In California and elsewhere, a misguided movement is afoot to ban circumcisions. Proponents have even created an anti-circumcision superhero, Foreskin Man, who is grossly anti-Semitic.
(Note: Since this report was originally filed June 7, U.S. Rep. Keith Ellison, D-Minn., has signed on to co-sponsoring a bill to prevent San Francisco and other communities from banning male circumcision, according to news reports. The bill's other sponsor is U.S. Rep. Brad Sherman (D-Calif.). The bill is titled the Religious and Parental Rights Defense Act of 2011. Ellison is a Muslim, Sherman is Jewish. Both religions embrace circumcision. Read more here and here.)
Friends of mine had their newborn son circumcised despite several misgivings. They didn't belong to a religion that required it. Nor was there a medical necessity.
The decision came down to this: They didn't want their boy to be ridiculed for being "different" as he got older.
Circumcision in our society is a long-accepted practice and the cultural norm. But in California and elsewhere, some people are asking whether the practice, grounded in ancient cultural and religious traditions, should continue.
In November, voters in San Francisco will weigh in on whether to ban the practice. Similar measures have been tried elsewhere but have failed to garner support.

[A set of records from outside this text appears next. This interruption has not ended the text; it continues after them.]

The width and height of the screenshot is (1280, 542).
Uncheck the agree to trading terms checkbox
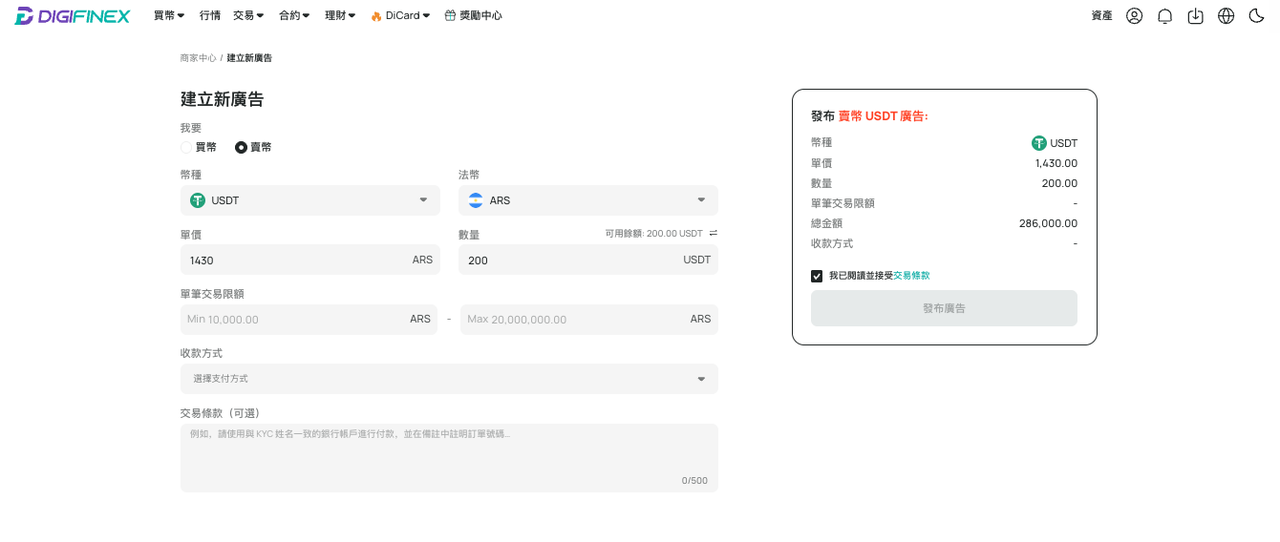coord(817,276)
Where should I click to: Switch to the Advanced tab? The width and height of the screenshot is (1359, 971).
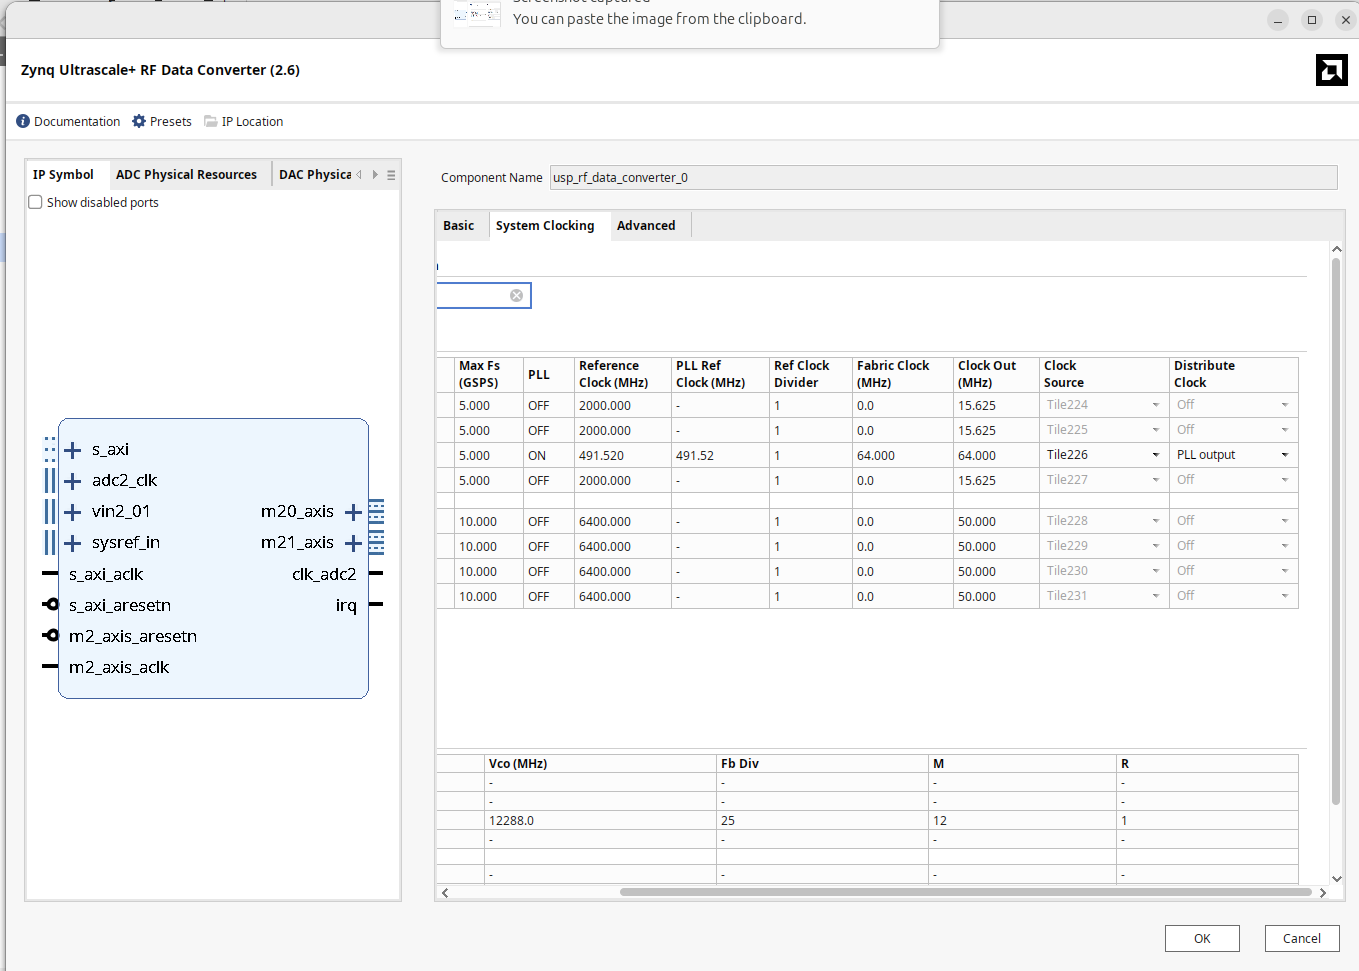[646, 225]
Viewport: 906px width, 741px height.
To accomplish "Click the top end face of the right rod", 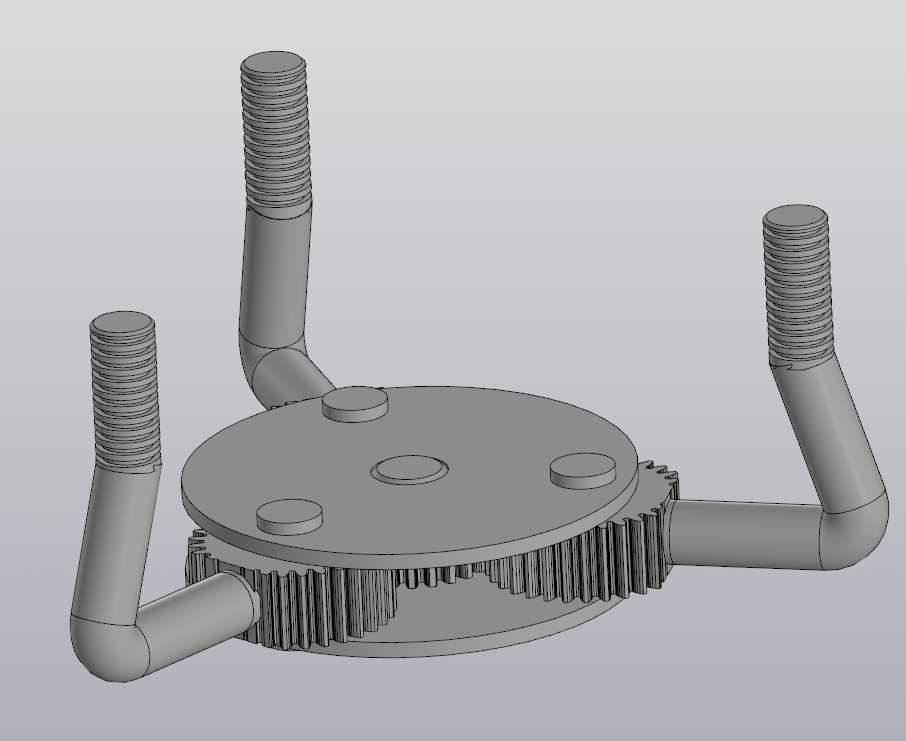I will (795, 218).
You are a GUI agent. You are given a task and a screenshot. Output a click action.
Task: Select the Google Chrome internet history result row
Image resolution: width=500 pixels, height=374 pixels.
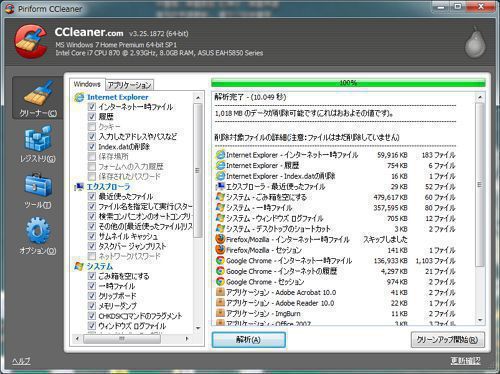point(336,271)
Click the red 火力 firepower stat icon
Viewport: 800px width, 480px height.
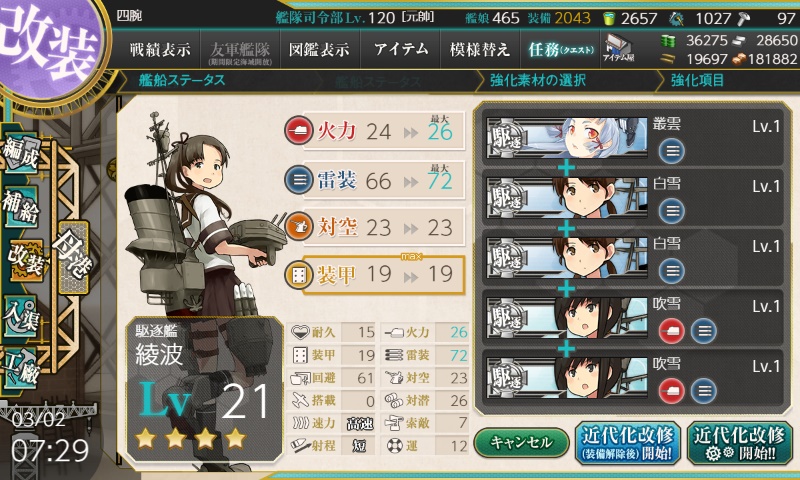(298, 131)
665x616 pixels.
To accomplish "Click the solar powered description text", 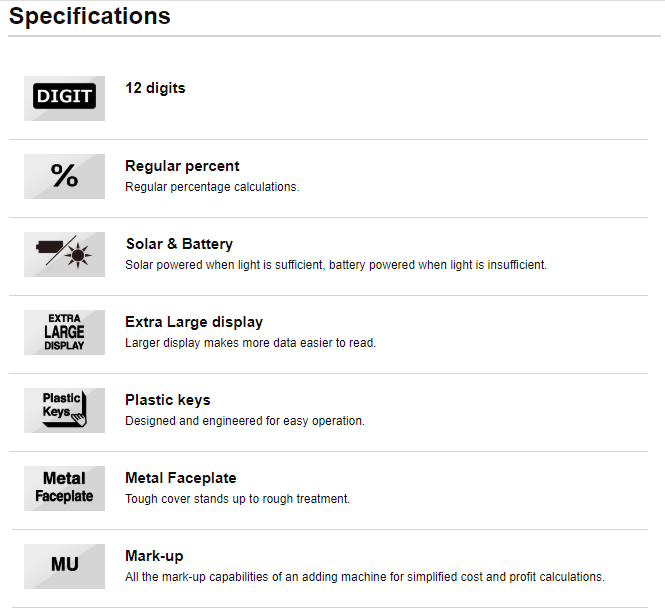I will pyautogui.click(x=336, y=265).
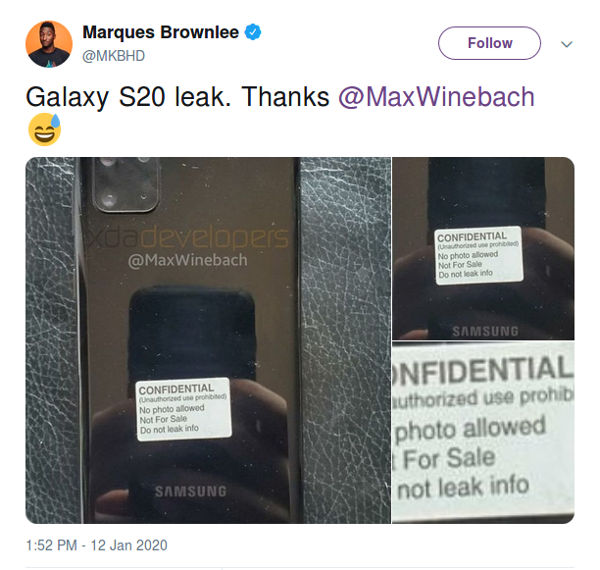Click the Marques Brownlee display name

pos(161,32)
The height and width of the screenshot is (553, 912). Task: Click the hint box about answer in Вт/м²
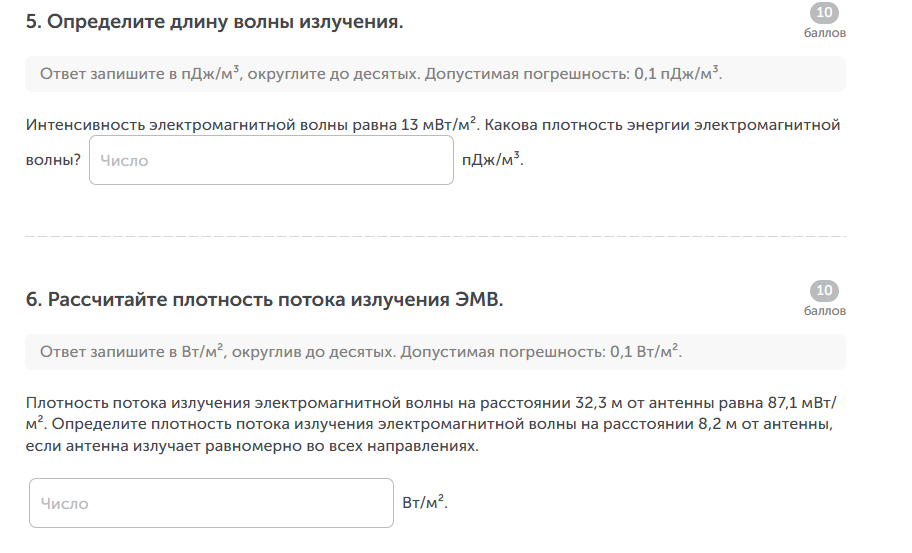coord(435,352)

"It's excruciatingly painful and permanently damaging surgery that's forced on men when they're at their weakest and most vulnerable," ban advocate Lloyd Schofeld told Reuters.
In circumcision, opponents see not only unnecessary violence upon boys under age 18, but criminal behavior punishable by up to a year in jail and a $1,000 fine.
If the San Francisco measure passes, circumcision would be allowed for medical but not religious reasons, which has the Jewish Anti-Defamation League crying foul.
Jews and Muslims practice circumcision. In the Book of Genesis, God defines circumcision as the sign of his covenant with Abraham (and his descendants).
Until the 1960s, even the Catholic Church marked Jan. 1 as the "Feast of the Circumcision" of Jesus because it fell eight days after the celebration of his birth, when Jewish boys were usually circumcised.
The American Academy of Pediatrics has written exhaustively on circumcision, too. It says the practice isn't medically necessary and may lead to a decrease in adult sexual pleasure. On the other hand, it may help prevent urinary tract infections and sexually transmitted diseases.
Usually, parents are left to decide. But the anti-circumcision crowd likens the removal of foreskin to the horrific forced genital mutilation of girls in Africa.
The discussion is an important one, but this ballot initiative is misguided and riddled in anti-Semitism.
To promote the cause, ban supporter Matt Hess created a cartoon, Foreskin Man -- a white dude with blond hair and gargantuan muscles who battles a bloody, scissors-waving villain, Monster Mohel, who's the worst kind of anti-Semitic stereotype. In Judaism, mohels performs circumcisions.
Hess told the news media that he's "not trying to be anti-Semitic. We're trying to be pro-human-rights."
Not buying it.
Susan Hogan is a Star Tribune editorial writer.